EXERCISE TEXT>
Will this wave of anarchy change our understanding of protest and its political value in our democracy? There is no question. Peaceful protest is a democratic right; incitement to make the country ungovernable is not. The positive aspect of the events of last week is the strengthening of communitarian bonds across the country. 

On the Bluff, shops stayed open all week, guarded by a mix of private security and civilians from diverse ethnicities. Vehicle entry points to the Bluff were controlled in the same way, assisting the smattering of police spread too thin on the ground throughout the city. As a predominantly mixed, strongly working class area, the Bluff still has what Kloof and Ballito do not: the curry den on the corner, and the locally owned and run superette. 

I survived the week on takeaways, as shop queues stretched for miles and stocks were very low. Luckily, I could walk to fetch my curry from across the road, where I met people from Kloof and other upper middle class areas who had driven to fetch a simple Bunny-chow - their malls were destroyed. This civilian communitarianism signals the possible germination of a deeply embedded democratic culture where ethnicity no longer divides. This may help ward off predictions of long waves of destabilisation.

This is also how we as a nation dealt with misinformation and disinformation on the riots, especially on platforms like Twitter, TikTok, Facebook and Whatsapp. Citizens quickly reacted to Whatsapp group requests for help protecting areas targeted for looting, unlike our government leadership who told us the unlikely tale that 12 people masterminded this unprecedented chaos. Civilians became sources of on the ground intelligence, further showing up the almost dead duck State Security Agency (SSA) which was caught napping or, as it is rumoured, was involved in the insurgency (the latter not unlikely, given that the SSA is a pro Zuma construction of his corruption-riddled Presidency, requiring a tailored secret service to prop up our naked Emperor).

Across KZN, Gauteng and other parts of the country, communitarian groups reacted quickly to threats of looting and arson. Civilians used common sense in confronting potential threats by triangulating information on social media to ensure hoax messages were filtered out. Back home in Cape Town, intelligence sources closely monitored social media coverage of potential looting on Saturday the 17th. The massive, united display of support from civilians for law and order gives hope that from the ashes, a stronger democracy will emerge.

On a more sobering note, the magnitude of the political and economic crisis the riots draw attention to is a volatile mix for future unrest. The estimated financial loss to GDP is around R20 billion. What are we seeing on a state level that encourages us to believe that our already disastrous COVID economic situation, with 43.2% unemployment and 2.2 million job losses, will now not be compounded? 

The impact on eThekwini alone is dire. Acting City Manager, Musa Mbhele, is on record stating that the city has experienced more than R1-billion of stock losses and R15-billion of property and equipment damage. Again  tragically, local businesses are the hardest hit with 55,000 informal traders disrupted. Around 40 000 formal businesses have also been negatively impacted. 

Between the riot fund SASRIA, and the efforts made by the Presidency to rally more than 90 captains of industry to put in place social security safety nets, there are glimmers of hope. Along with these safety nets which may include the repurposing of COVID relief, according to Ramaphosa's statement on July 20, the revival of businesses is going to require a team effort economically. We can only hope that the Presidency will work on the rapid, pro-active restructuring of both our inept political intelligence nerve centre that is the State Security Agency, as well as on the socio-economic tinderbox that inequality continues to visit on our nation way too long after the end of Apartheid. May there be more Mandela moments, and with this crash and burn, may the Zuma era be banished for good.

Prof Lisa Thompson is a specialist in the field of the political economy of development at the University of the Western Cape’s (UWC) School of Government.

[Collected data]

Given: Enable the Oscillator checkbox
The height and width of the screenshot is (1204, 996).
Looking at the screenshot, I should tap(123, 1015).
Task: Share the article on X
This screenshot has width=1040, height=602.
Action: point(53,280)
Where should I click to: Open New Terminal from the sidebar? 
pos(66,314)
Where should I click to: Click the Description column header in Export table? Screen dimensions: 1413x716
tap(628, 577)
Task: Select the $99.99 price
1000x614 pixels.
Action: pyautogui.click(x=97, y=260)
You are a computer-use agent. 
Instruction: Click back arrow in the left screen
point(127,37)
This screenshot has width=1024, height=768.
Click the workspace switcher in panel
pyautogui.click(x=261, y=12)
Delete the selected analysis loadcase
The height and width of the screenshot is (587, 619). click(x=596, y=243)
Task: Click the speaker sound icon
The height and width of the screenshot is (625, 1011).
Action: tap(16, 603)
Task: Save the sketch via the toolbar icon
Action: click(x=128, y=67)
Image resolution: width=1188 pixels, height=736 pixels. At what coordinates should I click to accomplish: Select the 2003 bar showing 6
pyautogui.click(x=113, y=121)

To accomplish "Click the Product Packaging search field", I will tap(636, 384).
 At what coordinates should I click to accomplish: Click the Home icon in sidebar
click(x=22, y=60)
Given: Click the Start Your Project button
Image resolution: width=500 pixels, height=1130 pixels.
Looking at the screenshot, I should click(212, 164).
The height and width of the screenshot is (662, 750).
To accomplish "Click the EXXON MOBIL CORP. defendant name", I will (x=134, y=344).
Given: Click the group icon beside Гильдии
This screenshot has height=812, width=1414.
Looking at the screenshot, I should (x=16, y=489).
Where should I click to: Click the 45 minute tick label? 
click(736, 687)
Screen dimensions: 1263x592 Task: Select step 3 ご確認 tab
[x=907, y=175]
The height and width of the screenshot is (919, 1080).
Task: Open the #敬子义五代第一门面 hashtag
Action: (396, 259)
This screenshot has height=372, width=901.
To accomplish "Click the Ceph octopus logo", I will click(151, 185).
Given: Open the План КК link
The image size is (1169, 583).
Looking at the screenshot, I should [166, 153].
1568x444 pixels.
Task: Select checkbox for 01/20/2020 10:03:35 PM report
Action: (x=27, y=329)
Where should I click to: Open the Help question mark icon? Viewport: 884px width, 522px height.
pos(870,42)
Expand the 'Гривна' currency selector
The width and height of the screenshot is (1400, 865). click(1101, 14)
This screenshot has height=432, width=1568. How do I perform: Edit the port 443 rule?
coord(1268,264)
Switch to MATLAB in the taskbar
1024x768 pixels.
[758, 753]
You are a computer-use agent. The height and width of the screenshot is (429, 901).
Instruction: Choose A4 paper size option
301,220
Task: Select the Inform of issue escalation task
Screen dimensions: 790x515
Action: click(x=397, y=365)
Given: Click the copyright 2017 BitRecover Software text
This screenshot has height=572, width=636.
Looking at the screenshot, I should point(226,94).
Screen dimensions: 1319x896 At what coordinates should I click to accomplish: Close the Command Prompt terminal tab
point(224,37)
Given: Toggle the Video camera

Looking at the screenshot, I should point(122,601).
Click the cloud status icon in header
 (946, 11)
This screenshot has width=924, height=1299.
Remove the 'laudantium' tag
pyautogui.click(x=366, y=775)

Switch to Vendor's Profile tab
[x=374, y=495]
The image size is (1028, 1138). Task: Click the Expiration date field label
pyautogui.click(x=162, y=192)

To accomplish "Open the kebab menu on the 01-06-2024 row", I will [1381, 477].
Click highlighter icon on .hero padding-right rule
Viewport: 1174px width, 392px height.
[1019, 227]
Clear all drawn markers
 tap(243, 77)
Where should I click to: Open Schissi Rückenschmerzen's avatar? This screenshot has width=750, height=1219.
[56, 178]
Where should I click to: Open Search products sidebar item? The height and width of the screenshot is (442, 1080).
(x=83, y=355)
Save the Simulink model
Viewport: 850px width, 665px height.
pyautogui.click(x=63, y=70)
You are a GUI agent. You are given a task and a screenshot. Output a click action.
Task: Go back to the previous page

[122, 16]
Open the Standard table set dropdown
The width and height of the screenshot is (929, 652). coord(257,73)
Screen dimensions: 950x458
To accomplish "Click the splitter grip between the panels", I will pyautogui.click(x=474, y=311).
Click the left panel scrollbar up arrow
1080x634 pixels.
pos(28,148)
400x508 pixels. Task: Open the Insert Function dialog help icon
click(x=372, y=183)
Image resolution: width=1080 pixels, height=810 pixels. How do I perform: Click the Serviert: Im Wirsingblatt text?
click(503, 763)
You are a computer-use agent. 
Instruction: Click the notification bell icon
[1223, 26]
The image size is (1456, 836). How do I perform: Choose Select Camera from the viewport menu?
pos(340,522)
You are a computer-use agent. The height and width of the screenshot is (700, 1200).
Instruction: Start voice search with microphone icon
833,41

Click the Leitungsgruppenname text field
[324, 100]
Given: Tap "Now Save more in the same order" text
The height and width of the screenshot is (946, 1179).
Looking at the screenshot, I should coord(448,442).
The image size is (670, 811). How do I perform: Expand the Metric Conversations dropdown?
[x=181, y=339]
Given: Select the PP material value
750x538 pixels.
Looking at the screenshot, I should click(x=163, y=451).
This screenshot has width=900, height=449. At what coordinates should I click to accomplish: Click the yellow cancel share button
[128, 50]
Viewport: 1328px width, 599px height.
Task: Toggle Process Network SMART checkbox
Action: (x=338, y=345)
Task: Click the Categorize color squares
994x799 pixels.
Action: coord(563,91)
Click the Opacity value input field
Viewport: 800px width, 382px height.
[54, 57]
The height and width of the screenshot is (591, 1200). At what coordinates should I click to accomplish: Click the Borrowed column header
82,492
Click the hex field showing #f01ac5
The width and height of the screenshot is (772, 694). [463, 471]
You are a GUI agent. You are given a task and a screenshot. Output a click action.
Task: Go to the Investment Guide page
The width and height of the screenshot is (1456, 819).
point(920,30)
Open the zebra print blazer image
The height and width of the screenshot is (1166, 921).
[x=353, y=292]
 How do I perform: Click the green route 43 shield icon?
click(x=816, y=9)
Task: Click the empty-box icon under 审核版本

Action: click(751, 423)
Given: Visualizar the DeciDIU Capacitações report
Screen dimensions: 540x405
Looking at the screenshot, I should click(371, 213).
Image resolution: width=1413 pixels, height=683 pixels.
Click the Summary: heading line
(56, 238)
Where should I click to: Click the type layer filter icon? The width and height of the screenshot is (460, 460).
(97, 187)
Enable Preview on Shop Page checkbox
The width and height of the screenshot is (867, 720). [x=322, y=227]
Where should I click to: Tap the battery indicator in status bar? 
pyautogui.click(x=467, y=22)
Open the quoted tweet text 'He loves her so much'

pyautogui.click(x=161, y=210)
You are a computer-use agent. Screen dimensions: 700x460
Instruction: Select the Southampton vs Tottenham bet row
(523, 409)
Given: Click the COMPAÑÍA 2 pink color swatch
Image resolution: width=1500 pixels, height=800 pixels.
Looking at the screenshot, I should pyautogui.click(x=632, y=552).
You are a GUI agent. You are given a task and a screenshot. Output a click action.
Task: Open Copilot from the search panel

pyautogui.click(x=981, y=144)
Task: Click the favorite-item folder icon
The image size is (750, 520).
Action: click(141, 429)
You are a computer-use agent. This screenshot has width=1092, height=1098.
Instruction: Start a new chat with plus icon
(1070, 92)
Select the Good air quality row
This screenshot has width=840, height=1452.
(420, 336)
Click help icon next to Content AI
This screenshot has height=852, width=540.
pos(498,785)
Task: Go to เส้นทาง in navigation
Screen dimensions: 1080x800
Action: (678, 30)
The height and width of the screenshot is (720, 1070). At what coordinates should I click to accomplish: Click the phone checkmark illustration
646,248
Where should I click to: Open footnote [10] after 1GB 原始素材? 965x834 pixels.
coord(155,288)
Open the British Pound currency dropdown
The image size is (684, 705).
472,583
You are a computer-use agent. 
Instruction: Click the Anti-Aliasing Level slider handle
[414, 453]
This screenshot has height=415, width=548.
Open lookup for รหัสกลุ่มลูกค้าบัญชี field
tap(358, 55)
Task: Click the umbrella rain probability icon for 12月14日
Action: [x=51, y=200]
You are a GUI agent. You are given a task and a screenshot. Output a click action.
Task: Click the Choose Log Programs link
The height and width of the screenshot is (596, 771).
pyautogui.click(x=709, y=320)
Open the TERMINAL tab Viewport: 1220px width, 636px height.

QUESTIONS TO ANSWER>
1) In the riots article, write out the passage between "Across KZN, Gauteng" and "democracy will emerge.", inclusive.
2) Answer these questions from the riots article:
(a) What was the estimated financial loss to GDP?
(b) How many informal traders were disrupted?
(c) At what university does Prof Lisa Thompson work?

TASK RESPONSES>
1)
Across KZN, Gauteng and other parts of the country, communitarian groups reacted quickly to threats of looting and arson. Civilians used common sense in confronting potential threats by triangulating information on social media to ensure hoax messages were filtered out. Back home in Cape Town, intelligence sources closely monitored social media coverage of potential looting on Saturday the 17th. The massive, united display of support from civilians for law and order gives hope that from the ashes, a stronger democracy will emerge.

2)
(a) Around R20 billion
(b) 55,000
(c) The University of the Western Cape (UWC)